INPUT DATA ->
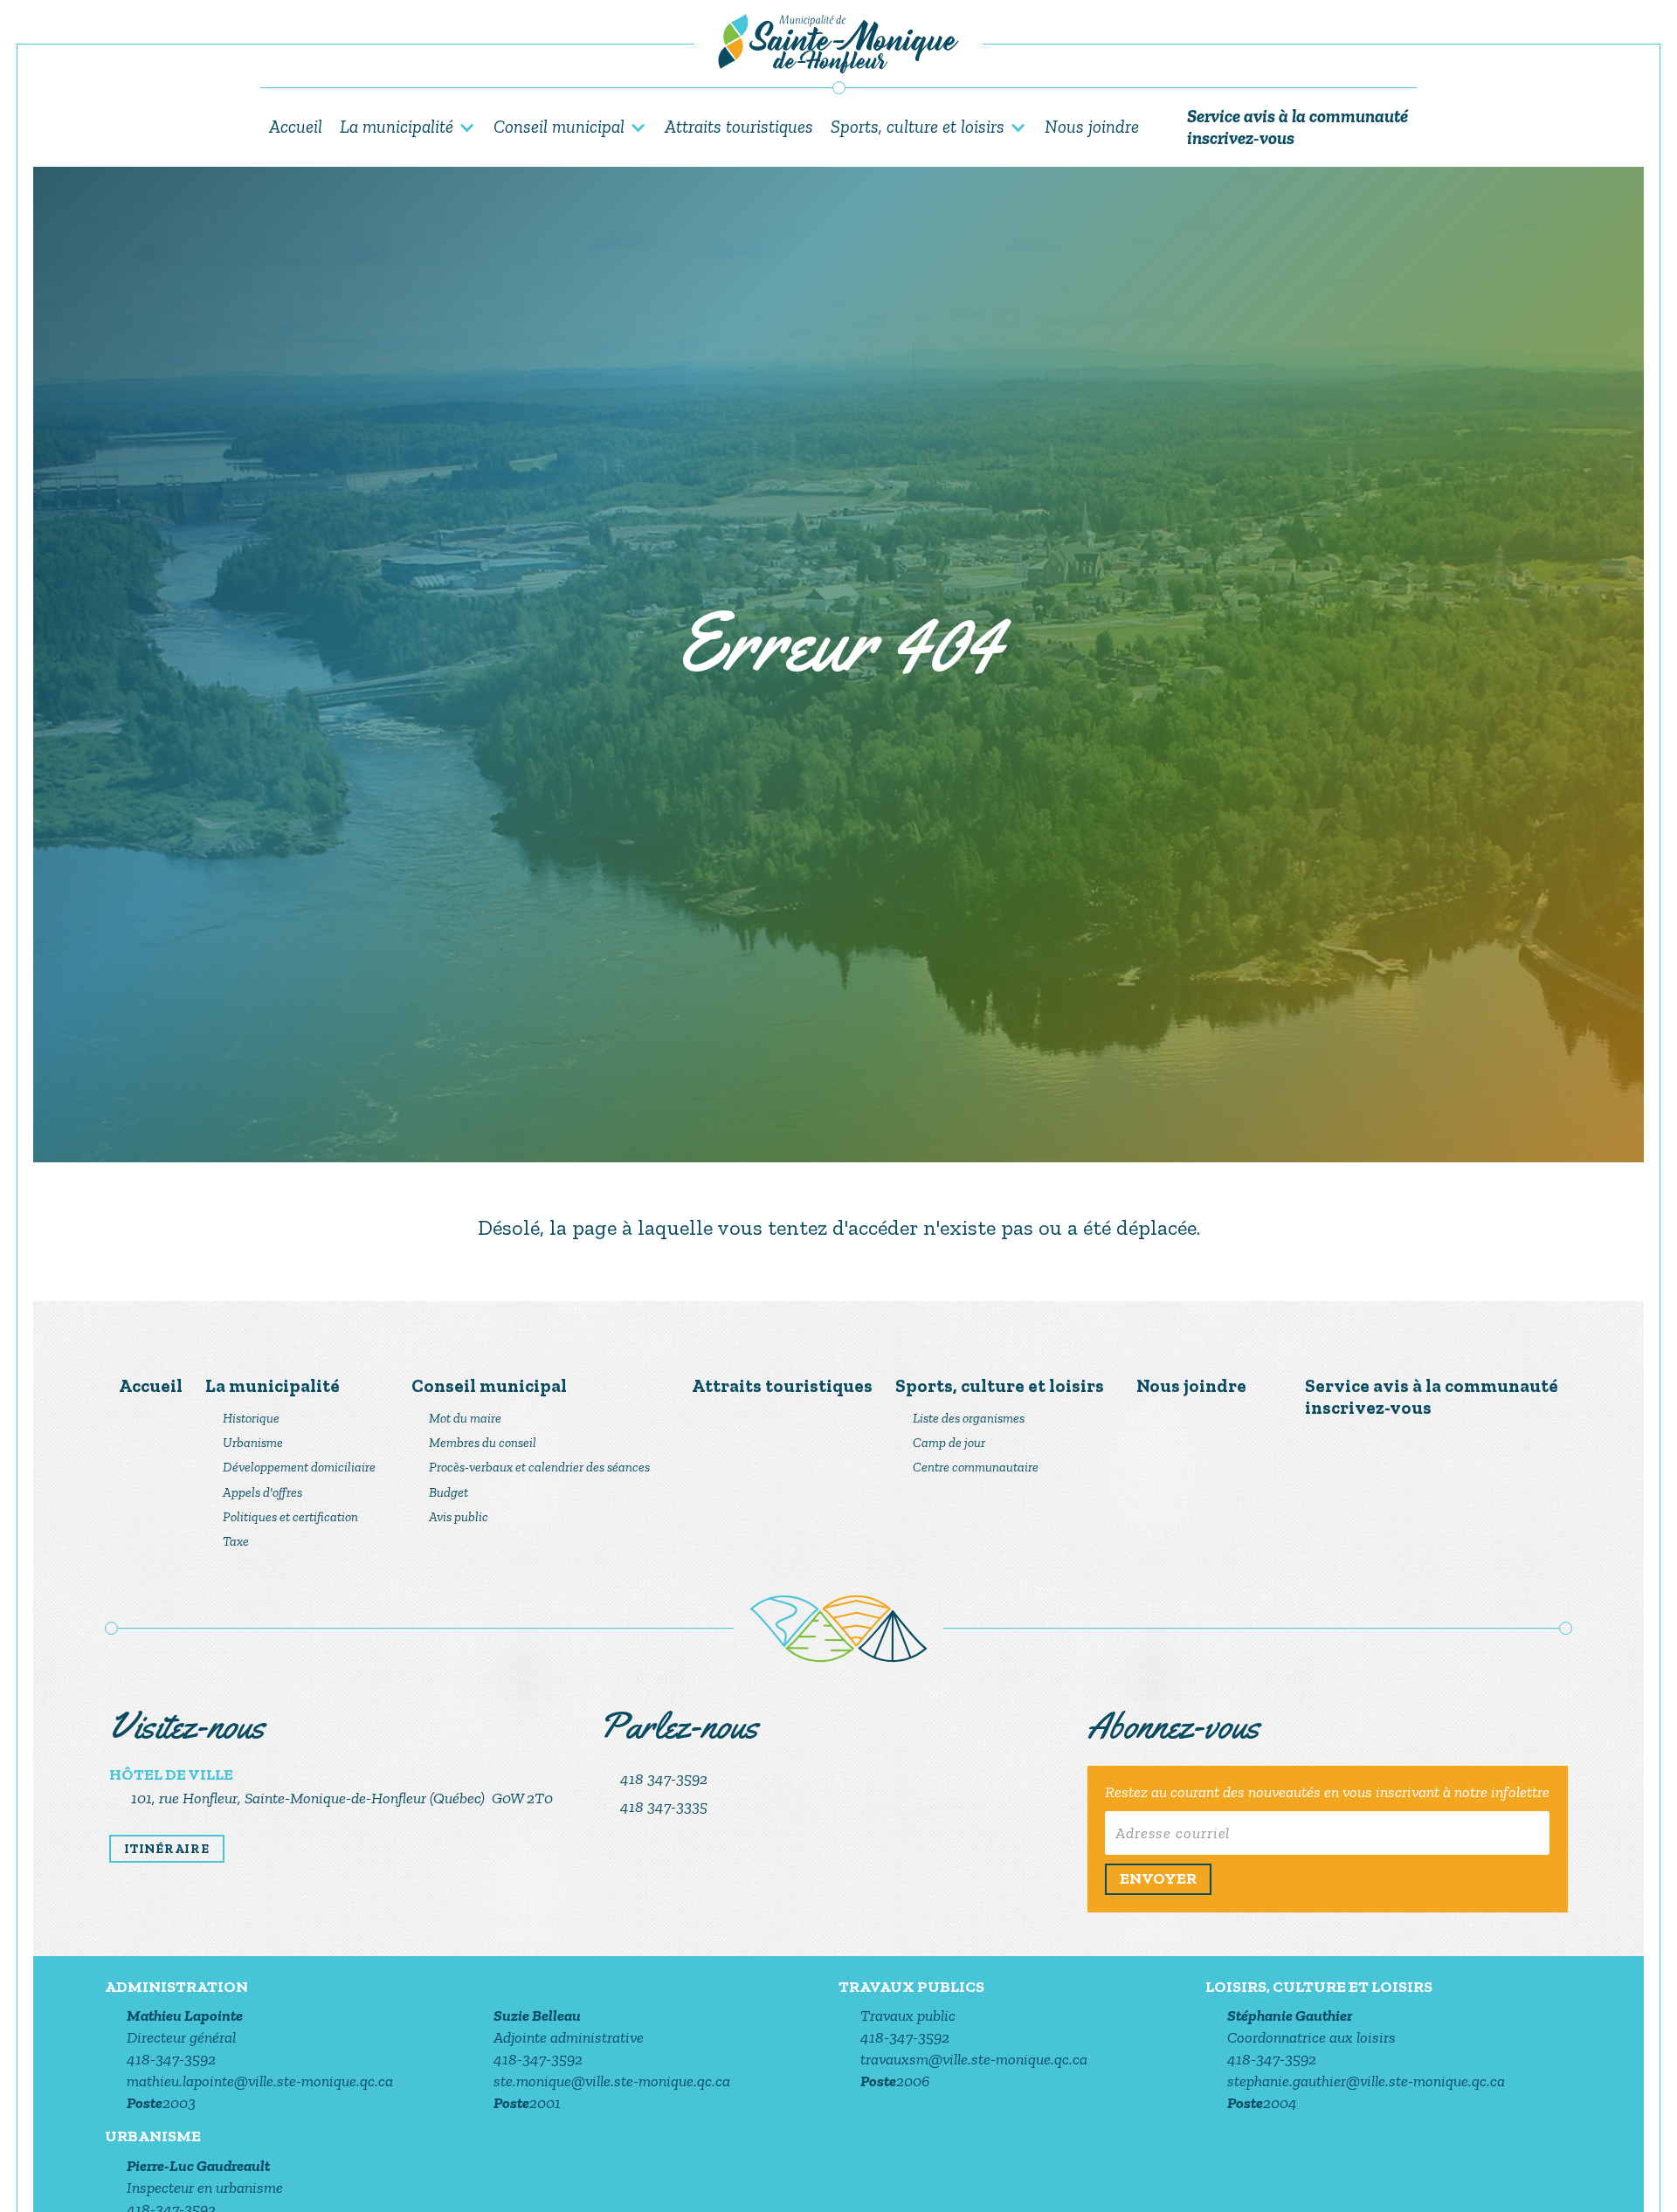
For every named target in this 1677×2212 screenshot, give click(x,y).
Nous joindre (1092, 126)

* * *

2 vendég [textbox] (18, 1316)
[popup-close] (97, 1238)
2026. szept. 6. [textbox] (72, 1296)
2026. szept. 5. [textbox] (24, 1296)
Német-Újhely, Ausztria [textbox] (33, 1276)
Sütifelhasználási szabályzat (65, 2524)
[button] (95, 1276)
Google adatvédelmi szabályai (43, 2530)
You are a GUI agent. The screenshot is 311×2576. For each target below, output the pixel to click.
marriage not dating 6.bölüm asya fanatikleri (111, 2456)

DIRECTIONS FOR THIS TASK -> With the first line being the one containing "[popup-close] (97, 1238)" and the last line the one containing "marriage not dating", transcribe exactly the lines above that fall in that range.

RESULT ->
[popup-close] (97, 1238)
2026. szept. 6. [textbox] (72, 1296)
2026. szept. 5. [textbox] (24, 1296)
Német-Újhely, Ausztria [textbox] (33, 1276)
Sütifelhasználási szabályzat (65, 2524)
[button] (95, 1276)
Google adatvédelmi szabályai (43, 2530)
You are a GUI agent. The screenshot is 311×2576. For each target below, output the pixel to click.
marriage not dating 6.bölüm asya fanatikleri (111, 2456)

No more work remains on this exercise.